Stored records
[Start of Attachment]
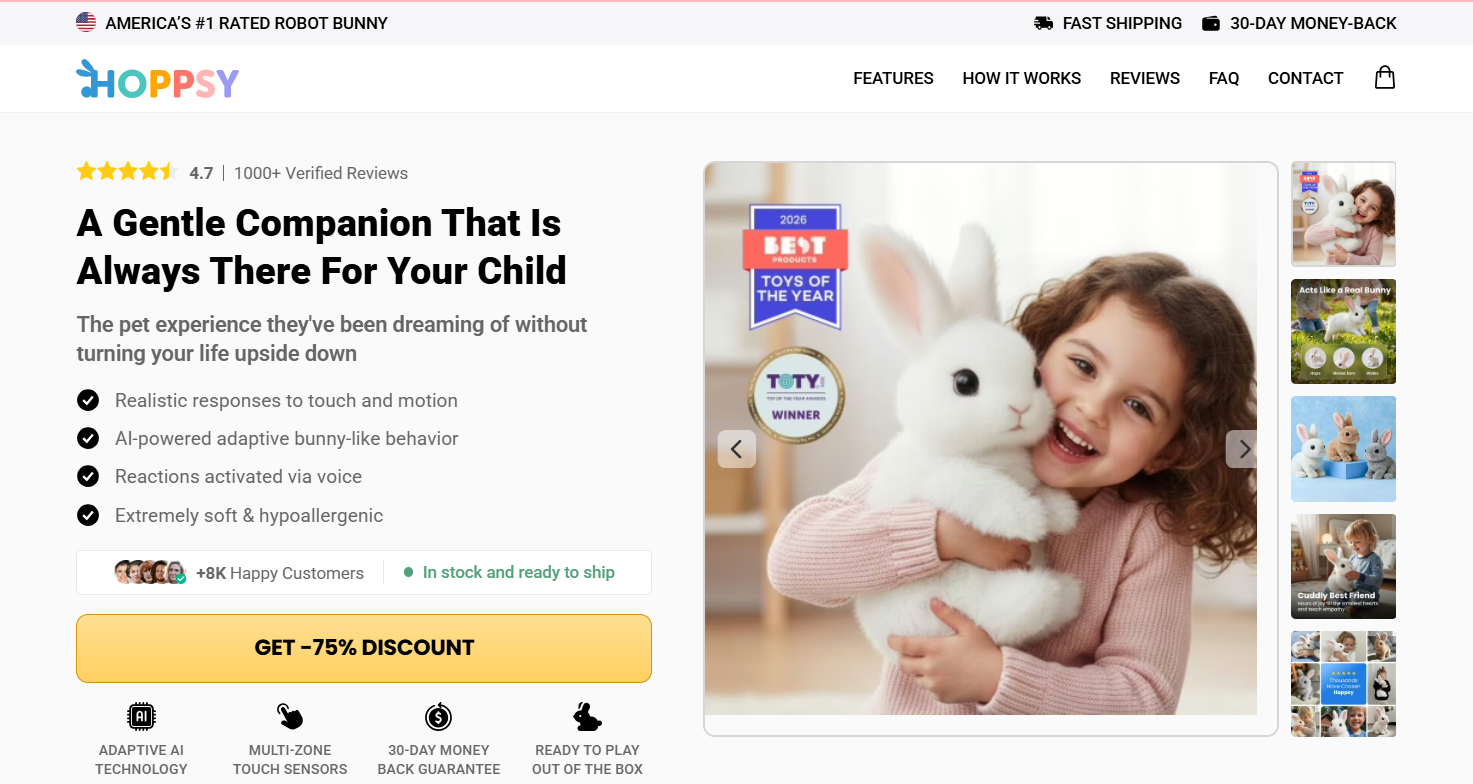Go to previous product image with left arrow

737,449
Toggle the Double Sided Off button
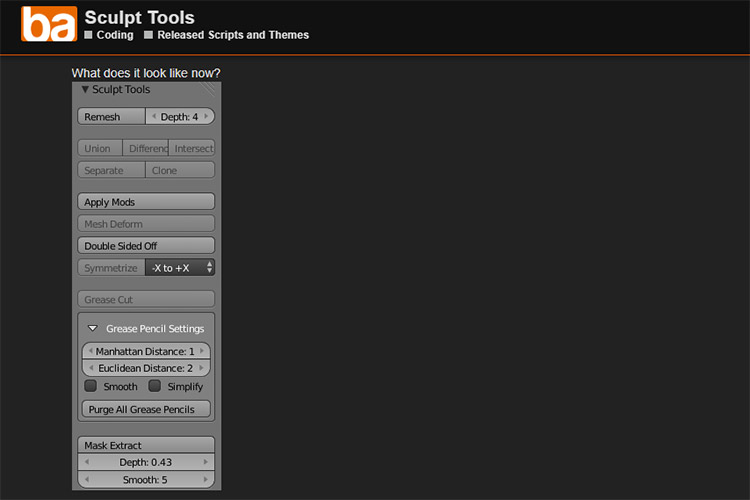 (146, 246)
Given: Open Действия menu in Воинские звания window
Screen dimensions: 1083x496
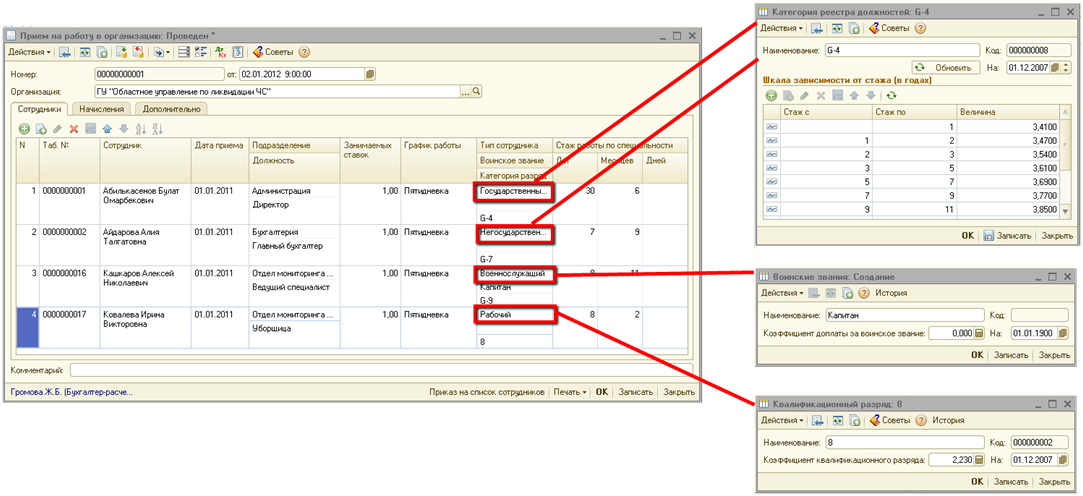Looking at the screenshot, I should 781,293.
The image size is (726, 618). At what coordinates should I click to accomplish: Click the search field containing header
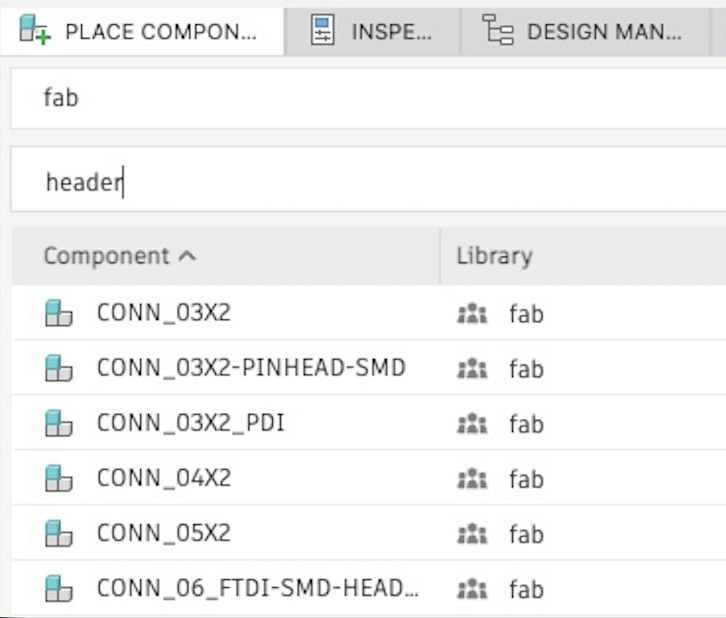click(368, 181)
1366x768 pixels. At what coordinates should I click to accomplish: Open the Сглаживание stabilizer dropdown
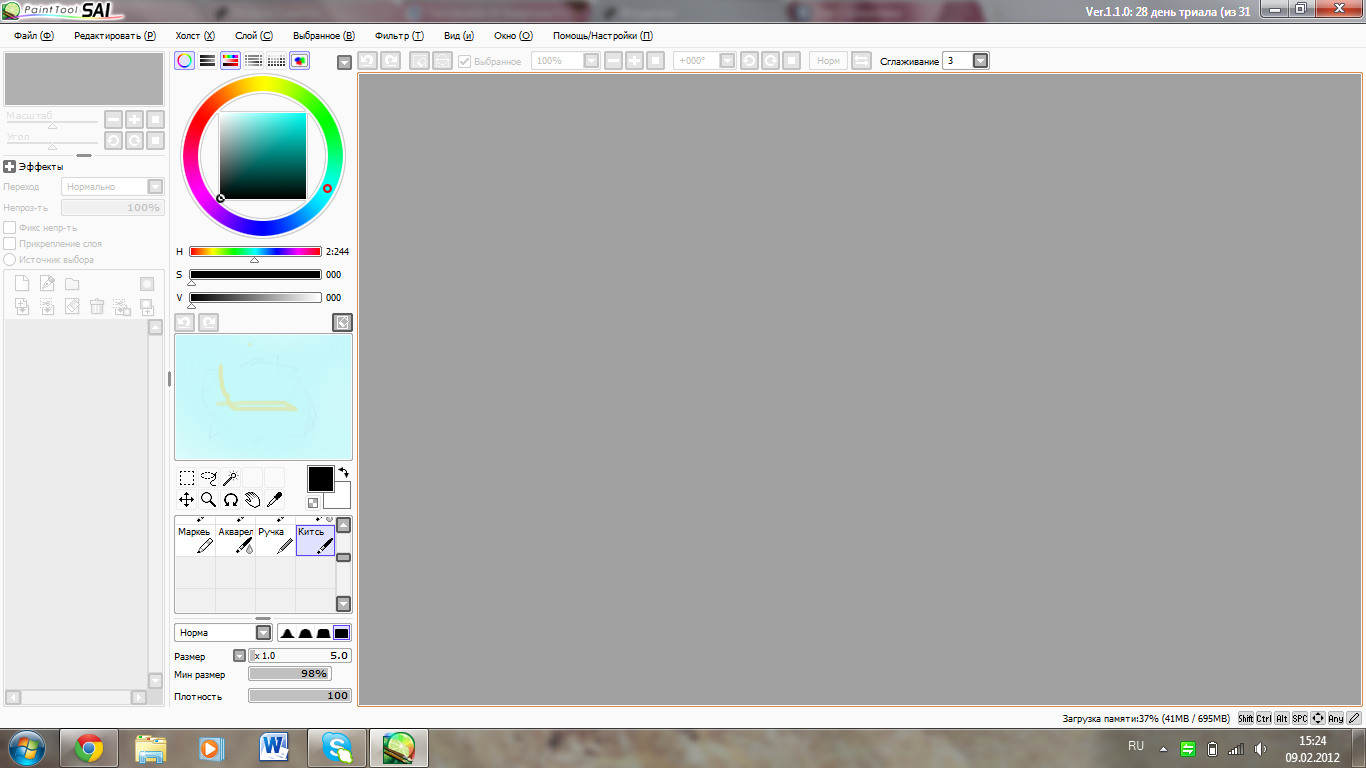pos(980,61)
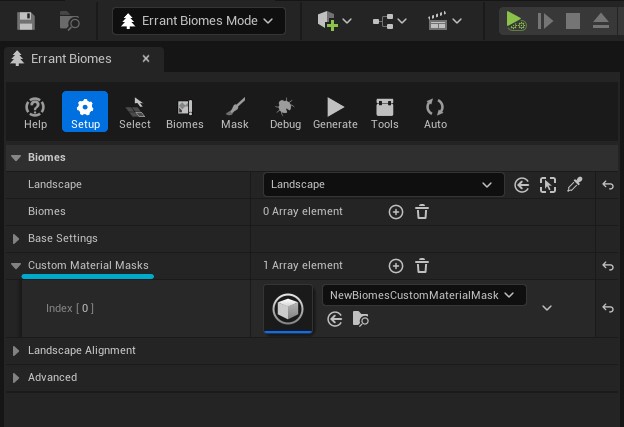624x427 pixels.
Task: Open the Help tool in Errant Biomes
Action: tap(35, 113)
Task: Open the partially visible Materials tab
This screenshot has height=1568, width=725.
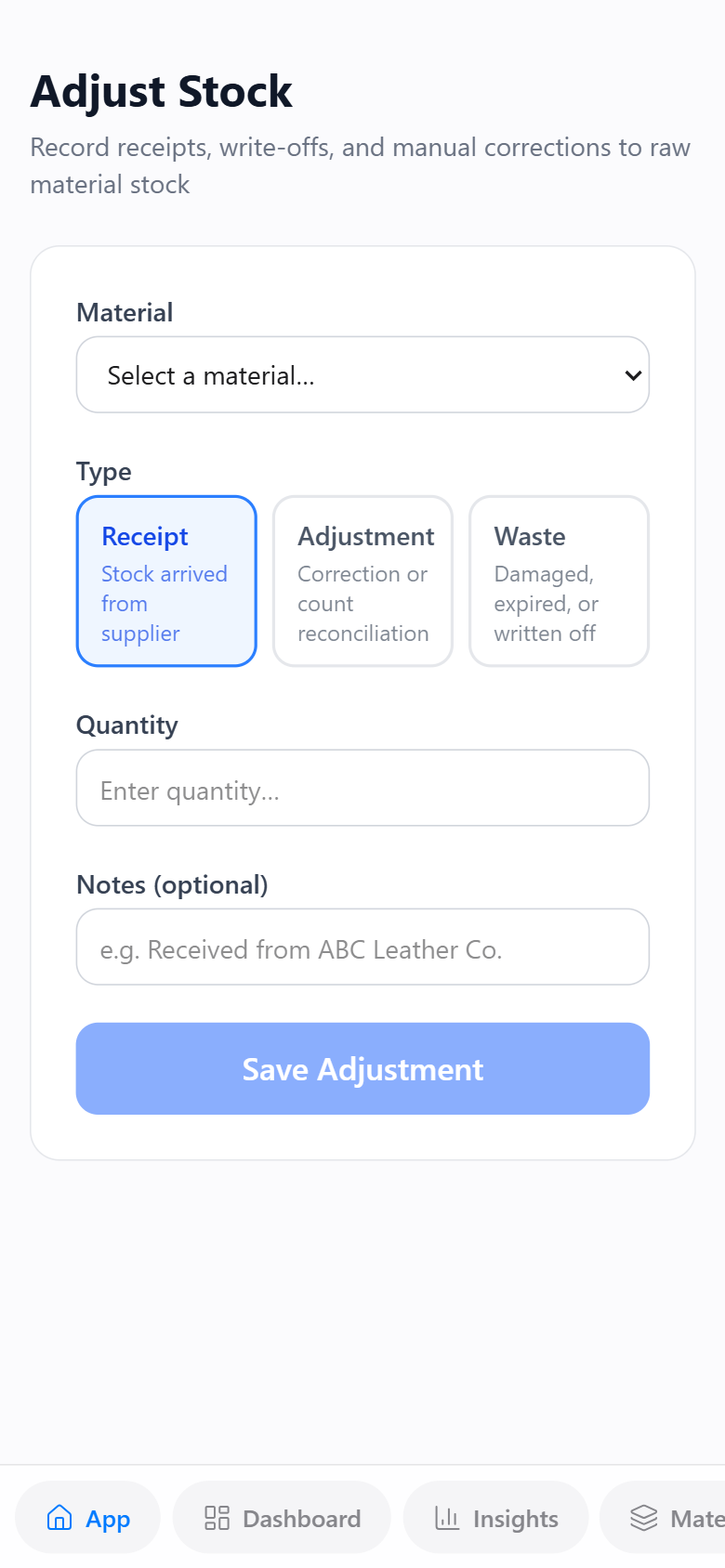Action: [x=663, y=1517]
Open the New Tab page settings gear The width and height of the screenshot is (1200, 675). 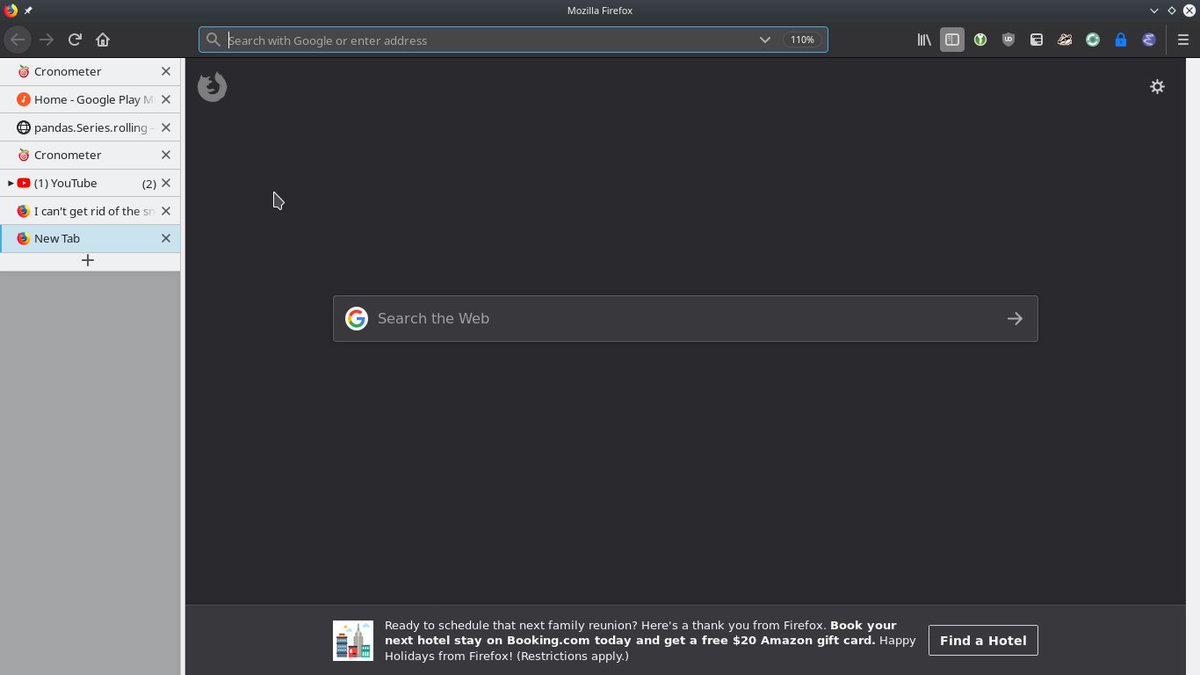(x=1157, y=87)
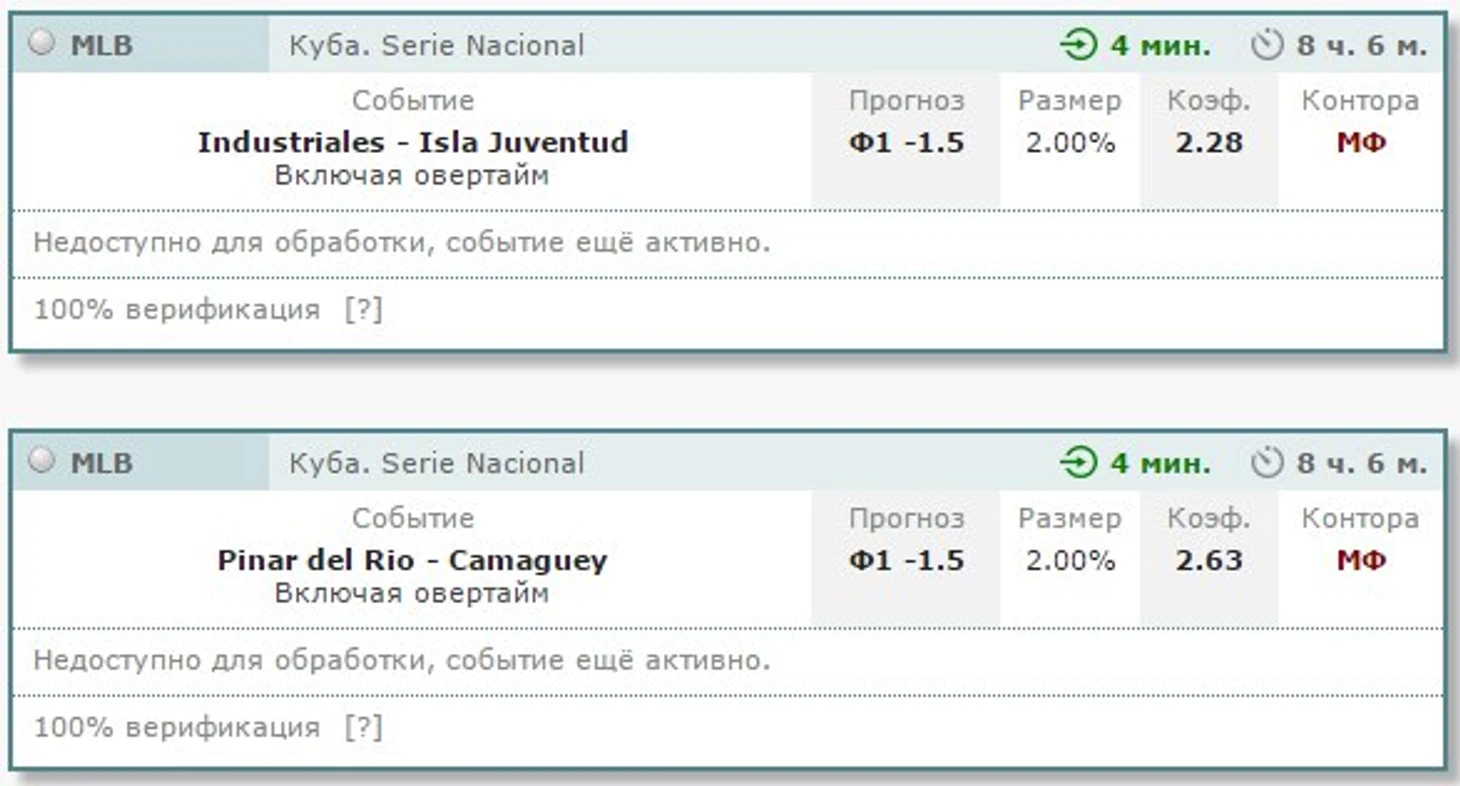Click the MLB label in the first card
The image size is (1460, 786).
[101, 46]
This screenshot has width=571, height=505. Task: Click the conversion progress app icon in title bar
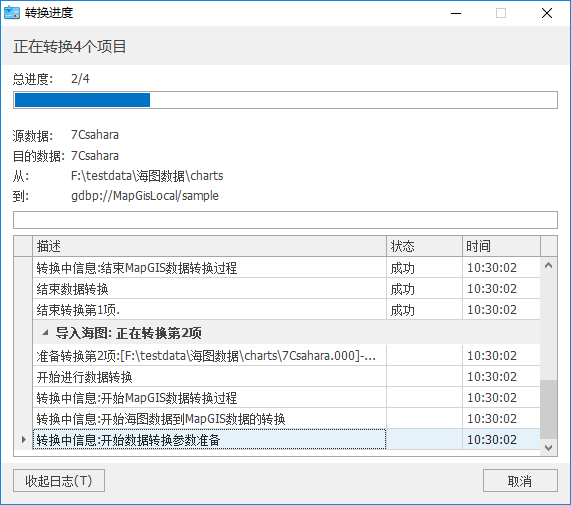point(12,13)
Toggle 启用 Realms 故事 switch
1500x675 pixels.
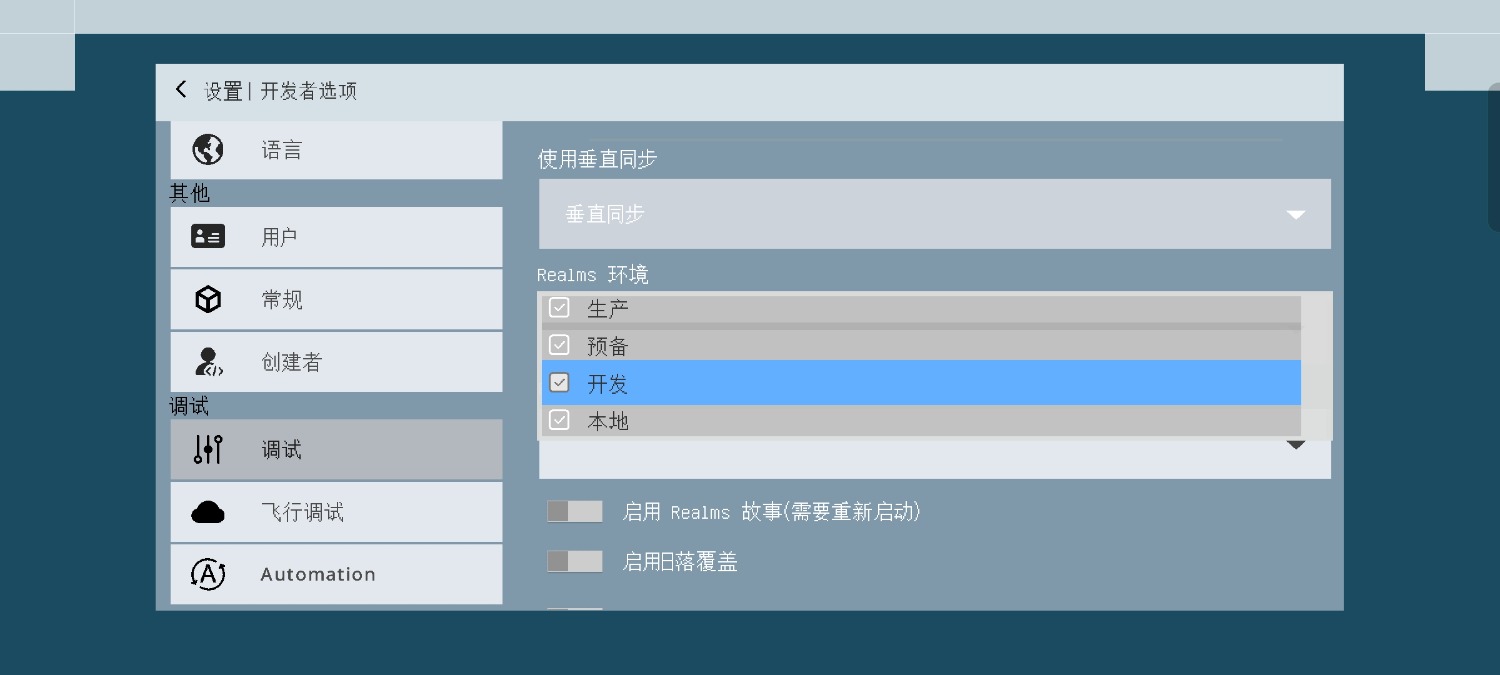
[End of Attachment]
■ Goal of the exercise ■
Only the lines from the one holding "This screenshot has width=571, height=505." through the end of the data are to be printed, exactly as they stand and with no pictures.

■ Answer area ■
This screenshot has width=571, height=505. Task: Click the conversion progress app icon in title bar
point(12,13)
Toggle 启用 Realms 故事 switch
1500x675 pixels.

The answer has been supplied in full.